Geotagging Images for Geoengineers
By Randy Post, PE, GIT
Geotagging refers to adding location information to digital photos. The information can be tremendously useful for a geoengineer in the field. I’m still learning to utilize the technology in my practice, but I thought I would share my experience thus far on the topic. Here are a few possible applications of this technology that might be useful in a geotechnical engineering or engineering geology project:
- Corridor study projects where a large area is covered and photos are used to document existing structures, pavements or geologic hazards.
- Geologic mapping projects where it might be useful to have photos of geologic features either to document them for electronic reports, or to simply refer back to while preparing the final maps or reports.
- Creating virtual field trips for the benefit of clients or others who can’t physically visit a site. I’ve sent Google Earth files to our local geotechnical drilling contractor so he could get a sense of the site without being there.
Obviously there are two main pieces of equipment that you need for geotagging, a digital camera and a GPS. I’m not aware of any commonly used digital cameras with built in GPS, but I’m sure in the future you’ll start to see more of that. Until that time, you can use any digital camera. For GPS, you are looking at either a handheld mapping GPS unit that can records "tracks" as you walk, ride or drive around or a device designed for Geotagging such as the Sony GPSCS1KA GPS Unit or the GiSTEQ GPS Digital PhotoTrackr Lite in Figure 1 below . If you have a Nikon D300 D3 or Fujifilm DSLR camera, you can get an external GPS receiver that will allow the camera to tag the photos as they are taken. Don’t have a GPS and can’t afford one? Don’t worry, you can still manually geotag your photos (discussed below).
Of course, by the time you spend around $150 on a GPS device for geotagging only, you might want to consider buying a handheld mapping GPS unit instead. My company has a Garmin GPSMap 76CS and we have been happy with it over the last couple of years. One nice feature is that it has an external antenna port. This is useful for when you’re in the car, but I’ve also been known to use it in the field to boost satellite reception and allow me to keep the unit in the pouch to continue recording tracks while keeping my hands free (if you tape the receiver to your pack or hat or something). It also has turn-by-turn directions so you can use it in your car, even if it is less cool than some of the dedicated navigation GPS units out right now.

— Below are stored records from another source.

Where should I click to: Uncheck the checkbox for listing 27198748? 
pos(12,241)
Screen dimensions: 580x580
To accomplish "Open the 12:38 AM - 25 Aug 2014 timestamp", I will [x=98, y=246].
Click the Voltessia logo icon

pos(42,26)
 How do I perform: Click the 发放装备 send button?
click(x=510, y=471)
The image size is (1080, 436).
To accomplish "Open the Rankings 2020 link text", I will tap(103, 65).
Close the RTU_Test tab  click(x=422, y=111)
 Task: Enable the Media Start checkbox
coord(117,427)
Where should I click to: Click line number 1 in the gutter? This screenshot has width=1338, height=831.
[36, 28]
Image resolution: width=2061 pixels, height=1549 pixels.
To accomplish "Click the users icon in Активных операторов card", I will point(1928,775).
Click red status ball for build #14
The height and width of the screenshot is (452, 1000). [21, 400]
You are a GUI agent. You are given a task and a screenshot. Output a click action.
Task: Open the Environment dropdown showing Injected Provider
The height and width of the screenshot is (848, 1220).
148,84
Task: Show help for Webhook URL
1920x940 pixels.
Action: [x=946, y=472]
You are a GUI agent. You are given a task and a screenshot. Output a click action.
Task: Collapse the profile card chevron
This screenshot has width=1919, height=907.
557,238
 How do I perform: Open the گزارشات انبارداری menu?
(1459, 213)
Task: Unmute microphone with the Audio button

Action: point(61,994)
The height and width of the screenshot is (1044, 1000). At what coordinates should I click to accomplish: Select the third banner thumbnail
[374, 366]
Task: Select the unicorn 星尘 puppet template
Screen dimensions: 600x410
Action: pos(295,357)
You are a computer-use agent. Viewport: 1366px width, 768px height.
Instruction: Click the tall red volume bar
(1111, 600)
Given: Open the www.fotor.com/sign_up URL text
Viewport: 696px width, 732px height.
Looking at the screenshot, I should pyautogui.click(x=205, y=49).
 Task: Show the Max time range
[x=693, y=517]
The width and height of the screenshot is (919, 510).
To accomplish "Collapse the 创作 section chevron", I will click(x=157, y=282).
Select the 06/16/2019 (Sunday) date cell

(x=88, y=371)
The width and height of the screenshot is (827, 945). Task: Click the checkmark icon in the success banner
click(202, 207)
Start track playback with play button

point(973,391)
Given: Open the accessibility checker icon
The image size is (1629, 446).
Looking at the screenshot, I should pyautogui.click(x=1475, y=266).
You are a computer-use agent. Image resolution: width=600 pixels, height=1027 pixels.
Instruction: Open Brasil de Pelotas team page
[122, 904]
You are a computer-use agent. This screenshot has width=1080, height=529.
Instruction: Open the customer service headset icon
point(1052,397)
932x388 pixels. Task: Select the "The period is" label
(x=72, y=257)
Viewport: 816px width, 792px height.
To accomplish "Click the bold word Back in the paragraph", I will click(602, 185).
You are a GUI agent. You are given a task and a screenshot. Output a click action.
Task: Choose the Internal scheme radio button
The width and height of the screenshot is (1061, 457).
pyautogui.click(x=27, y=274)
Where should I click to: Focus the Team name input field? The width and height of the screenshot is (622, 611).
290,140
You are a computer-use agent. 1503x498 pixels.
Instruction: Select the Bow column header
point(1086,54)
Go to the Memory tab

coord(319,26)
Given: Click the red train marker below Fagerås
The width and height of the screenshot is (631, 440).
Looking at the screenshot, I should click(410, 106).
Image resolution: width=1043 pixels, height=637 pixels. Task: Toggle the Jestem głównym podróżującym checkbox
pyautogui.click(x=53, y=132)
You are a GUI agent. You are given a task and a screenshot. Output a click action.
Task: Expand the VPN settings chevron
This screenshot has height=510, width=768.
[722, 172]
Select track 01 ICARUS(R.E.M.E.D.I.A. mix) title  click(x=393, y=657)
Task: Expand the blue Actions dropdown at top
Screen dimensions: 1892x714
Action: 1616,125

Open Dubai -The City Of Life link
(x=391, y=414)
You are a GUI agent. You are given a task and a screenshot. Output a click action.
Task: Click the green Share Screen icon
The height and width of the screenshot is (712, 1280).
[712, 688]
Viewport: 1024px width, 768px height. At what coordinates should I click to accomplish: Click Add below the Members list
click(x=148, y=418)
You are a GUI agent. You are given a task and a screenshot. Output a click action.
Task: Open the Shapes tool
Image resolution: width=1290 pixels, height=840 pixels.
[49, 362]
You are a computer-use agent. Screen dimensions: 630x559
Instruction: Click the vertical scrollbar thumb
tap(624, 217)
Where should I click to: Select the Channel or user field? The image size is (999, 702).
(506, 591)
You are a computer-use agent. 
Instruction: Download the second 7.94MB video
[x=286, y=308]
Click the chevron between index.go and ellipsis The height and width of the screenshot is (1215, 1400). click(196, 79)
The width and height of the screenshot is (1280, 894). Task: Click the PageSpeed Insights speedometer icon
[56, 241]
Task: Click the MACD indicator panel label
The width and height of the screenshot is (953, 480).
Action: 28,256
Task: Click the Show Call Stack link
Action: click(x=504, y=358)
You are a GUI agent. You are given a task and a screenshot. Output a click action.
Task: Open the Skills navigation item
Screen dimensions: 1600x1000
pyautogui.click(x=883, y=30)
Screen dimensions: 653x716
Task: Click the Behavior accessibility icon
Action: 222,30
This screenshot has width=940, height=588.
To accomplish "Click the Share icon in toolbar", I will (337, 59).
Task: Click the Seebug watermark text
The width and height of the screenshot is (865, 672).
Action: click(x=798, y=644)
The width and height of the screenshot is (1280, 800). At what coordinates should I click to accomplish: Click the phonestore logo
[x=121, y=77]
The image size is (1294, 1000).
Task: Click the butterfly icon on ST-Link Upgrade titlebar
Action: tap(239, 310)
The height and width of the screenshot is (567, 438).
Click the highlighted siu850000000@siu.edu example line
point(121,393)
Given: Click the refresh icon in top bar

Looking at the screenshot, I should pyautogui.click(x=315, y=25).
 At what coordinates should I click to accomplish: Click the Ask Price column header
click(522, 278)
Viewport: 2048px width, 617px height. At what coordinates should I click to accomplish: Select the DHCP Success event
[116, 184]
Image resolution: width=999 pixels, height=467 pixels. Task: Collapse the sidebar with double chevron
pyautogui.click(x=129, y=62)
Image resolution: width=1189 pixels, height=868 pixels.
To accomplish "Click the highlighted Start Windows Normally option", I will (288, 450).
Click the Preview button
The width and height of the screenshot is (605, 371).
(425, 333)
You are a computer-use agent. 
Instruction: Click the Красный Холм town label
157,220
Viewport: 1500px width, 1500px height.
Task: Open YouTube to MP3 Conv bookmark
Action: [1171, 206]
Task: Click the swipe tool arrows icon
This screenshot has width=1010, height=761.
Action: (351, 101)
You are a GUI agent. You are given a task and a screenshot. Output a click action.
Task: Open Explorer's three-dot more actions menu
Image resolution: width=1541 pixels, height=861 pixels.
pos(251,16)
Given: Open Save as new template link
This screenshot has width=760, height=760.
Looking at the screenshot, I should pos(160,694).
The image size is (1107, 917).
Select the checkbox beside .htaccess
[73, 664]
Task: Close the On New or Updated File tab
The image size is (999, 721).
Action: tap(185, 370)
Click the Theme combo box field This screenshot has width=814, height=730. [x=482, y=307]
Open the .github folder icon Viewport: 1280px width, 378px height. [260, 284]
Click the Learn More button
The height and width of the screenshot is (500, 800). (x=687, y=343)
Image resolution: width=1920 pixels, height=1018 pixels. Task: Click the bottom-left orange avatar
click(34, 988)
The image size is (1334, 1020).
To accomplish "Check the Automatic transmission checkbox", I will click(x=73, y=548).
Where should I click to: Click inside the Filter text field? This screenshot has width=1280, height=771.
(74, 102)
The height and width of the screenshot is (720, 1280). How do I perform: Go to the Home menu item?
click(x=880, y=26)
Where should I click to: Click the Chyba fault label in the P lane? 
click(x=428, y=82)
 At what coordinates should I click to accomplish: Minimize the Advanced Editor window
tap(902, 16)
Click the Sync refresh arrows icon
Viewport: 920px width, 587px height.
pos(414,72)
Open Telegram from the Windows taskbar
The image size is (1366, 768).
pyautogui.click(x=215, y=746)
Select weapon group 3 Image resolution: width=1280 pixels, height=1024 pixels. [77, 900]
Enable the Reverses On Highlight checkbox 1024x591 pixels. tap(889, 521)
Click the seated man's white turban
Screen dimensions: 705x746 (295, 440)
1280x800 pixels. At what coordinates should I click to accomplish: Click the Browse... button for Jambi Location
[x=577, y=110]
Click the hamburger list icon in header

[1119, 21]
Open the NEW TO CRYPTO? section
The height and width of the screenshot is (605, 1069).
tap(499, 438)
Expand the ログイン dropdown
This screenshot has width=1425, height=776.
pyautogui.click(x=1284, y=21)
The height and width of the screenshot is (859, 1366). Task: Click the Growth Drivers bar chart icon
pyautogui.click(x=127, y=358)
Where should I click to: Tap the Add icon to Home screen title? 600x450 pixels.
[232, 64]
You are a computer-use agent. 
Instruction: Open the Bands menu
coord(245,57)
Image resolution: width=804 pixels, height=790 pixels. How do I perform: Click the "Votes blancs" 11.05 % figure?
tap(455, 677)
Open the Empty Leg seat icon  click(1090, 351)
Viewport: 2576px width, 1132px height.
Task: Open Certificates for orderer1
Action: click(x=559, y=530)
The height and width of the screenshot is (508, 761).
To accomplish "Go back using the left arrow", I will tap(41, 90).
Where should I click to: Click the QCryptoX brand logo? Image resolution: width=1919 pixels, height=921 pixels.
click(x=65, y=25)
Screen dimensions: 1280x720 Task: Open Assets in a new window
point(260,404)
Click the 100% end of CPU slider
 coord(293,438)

The Garmin eTrex line also allows you to record tracks and download maps (if you pick the right model) but its in a smaller form factor and very well suited to the field. You can pick yourself up a carabiner holster and hang it off your pack or your belt to keep it recording tracks for use in geotagging. No external antenna jack though. I am less familiar with Garmin Colorado 300 and its more expensive siblings, but it has many of the same features of the GPSMap 76CS and is priced similarly but with a nicer screen and a few other nice features as well. I’m not sure, but they may have improved the accuracy with these devices as well. If I had to pick a new GPS for work, I would probably go with the 300. For a slightly less expensive option, I would probably go with the eTrex. I guess you can tell I have an obvious Garmin bias, but I’m sure other brands of GPS can do the job also.
Synchronize your Clocks
Most automatic geotagging programs compare the timestamp on your digital photo with the points in your GPS tracklog. If there is a point on the track (or sometimes a waypoint) at the same time, it uses those coordinates for the photo. Usually there won’t be one at the exact moment you took the picture, so it interpolates. In either case, I think you can see why having the clock on your camera and the clock on your GPS syncronized is so important, especially if you’re taking photos while in the car traveling at a high rate of speed, hopefully as a passenger!
I’m not entirely certain, but I think the GPS might get its time from the satellites. Regardless, it seems to be easier and more appropriate to adjust your camera clock while watching the exact time on the GPS. Set it to the next minute ahead of the GPS time and then accept the new time just as the GPS clock turns over to that minute. If you’re within a few seconds, that should be sufficient. RoboGEO and perhaps other programs allow you to specify a time offset, but I’d use that as a last resort.
In the Field
Check your GPS settings and make sure that it is set to automatically record tracks. Depending on the accuracy you’re after and the amount of available memory on your unit, you might consider changing the frequency of points for your track logs. Then power your unit on and keep it on the whole time you’re taking photos. Like I mentioned, a carabiner or something similar will be useful for keeping your GPS handy but out of your way.
Back in the Office
Once you get back in the office, its time to download your photos and your GPS data. I’d keep a backup copy of you photos in their original format in another folder before you start working. Use the appropriate software for your GPS and save a copy of the tracks and waypoints data in GPX format (GPS Exchange format). This format is what most of the software programs seem to support and you can also import it into Google Earth. I recommend saving the GPS data in your software’s proprietary format as well for later use. I know that with Mapsource, I lose a little information if I try to open the GPX file.